日本語と英語でことばの解釈が変わるように、英語の中でも方言によって“言外の意味”が違うのかも!?


ことばの意味は、実際に使われる場面や地域によっても、ダイナミックに変わっていきます。また、新語や流行語もそのようにして生まれていきます。辞書に載っている意味がすべてではないことに気をつけましょう。That’s not bad.(本当はとんでもないと思っている)や「考えときまっさ」(全然考える気がない)のような言い方を正しく理解するには慣れが必要かもしれません。


Step4 応用する

ことばの解釈には、いろいろな要因が考えられます。日本語と英語でも、ことばの行き違いが起こる例がないか探してみましょう。

社会の中でのことば遣いには、さまざまな“言外の意味”が含まれています。普段はなにげなく使っていることばでも、あらためて文脈に即して考えてみると面白いですよ。

先輩アドバイス

兵庫県立三木東高等学校出身
在学生(3年)

日本語を訳す感覚で話すと伝わらない。
留学で、英語ならではの表現があると学びました。

カナダに6ヵ月間留学して、日本語と英語の違いを実感しました。日本人の癖で遠回しな表現になってしまうからか、こちらの意図が伝わらないことが何度もあったのです。ホストファミリーに、「遊びに行くので、今日の晩ご飯はいりません」というだけでも大変。帰ってきたら私の分も用意してあって、気まずい思いをしたことも。逆に、英語の場合はストレートな表現が多いので、はじめは傷ついたりショックを受けたりしました。でも、文化の違いなんだと言い聞かせて、意識的に変えていくようにしました。

また、Sorryを使ってしまうのも日本人の癖ですね。Thank youといったあとにも、ついSorryと続けてしまい、よく「謝らないで」といわれていました。

先生のまとめ

その国で用いられている“言外の意味” をきちんと理解することでことばの行き違いは防げます。

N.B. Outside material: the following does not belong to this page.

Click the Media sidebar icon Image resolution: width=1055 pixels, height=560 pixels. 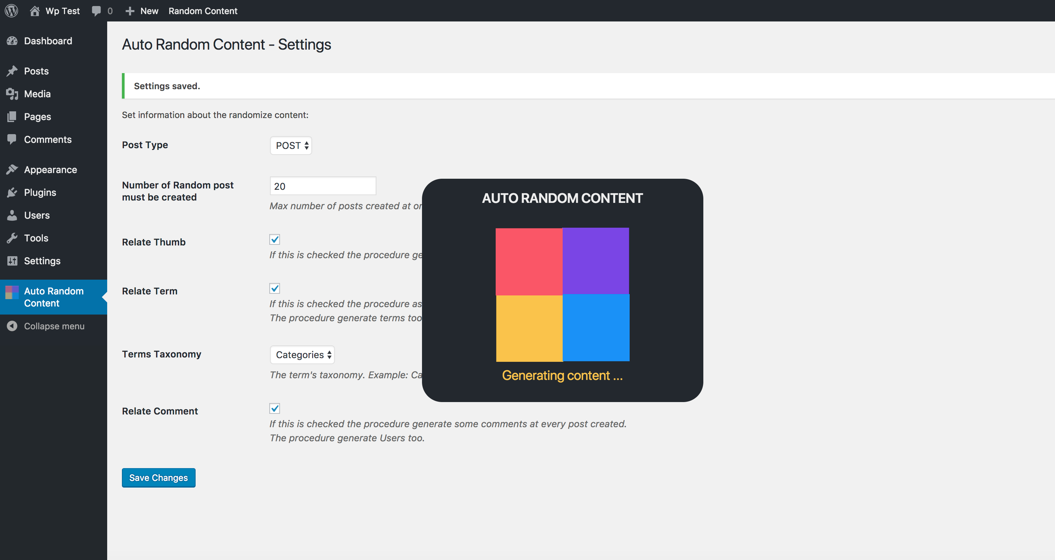(12, 94)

日本では感謝の気持ちを伝えるために「すみません」と言うことがありますね。でも、その感覚のまま英語にすると、ことばの行き違いが起こります。特にアメリカで“I’m sorry. ”を連発するのは、責任を認めたと受け取られるため、注意が必要です。日本でよく使う「よろしくお願いします」も、直訳すると“Please do it well.”ですが、意味の通らない文章となり、英語では使われません。
また同じ英語でも、国によって “言外の意味”が異なります。よくジョークとして取り上げられる、イギリス人のことば遣いについてご紹介しましょう。たとえば、イギリス人が“Very interesting. ”(とても興味深い)と話したとします。一般の人なら“They are impressed. ”(感動的だ)と解釈しますが、イギリス人の本心としては“That is clearly nonsense. ”(まったくナンセンスだ)と、真逆のことを言外の意味に含ませているというのです。

この例はあくまでジョークですが、日本語でも英語でも、人は言外の意味を活用してコミュニケーションを取っていることを念頭におくことで、語学力はどんどん磨かれていきます。松蔭の英語学科では、そういったニュアンスの会話も学んでいきます。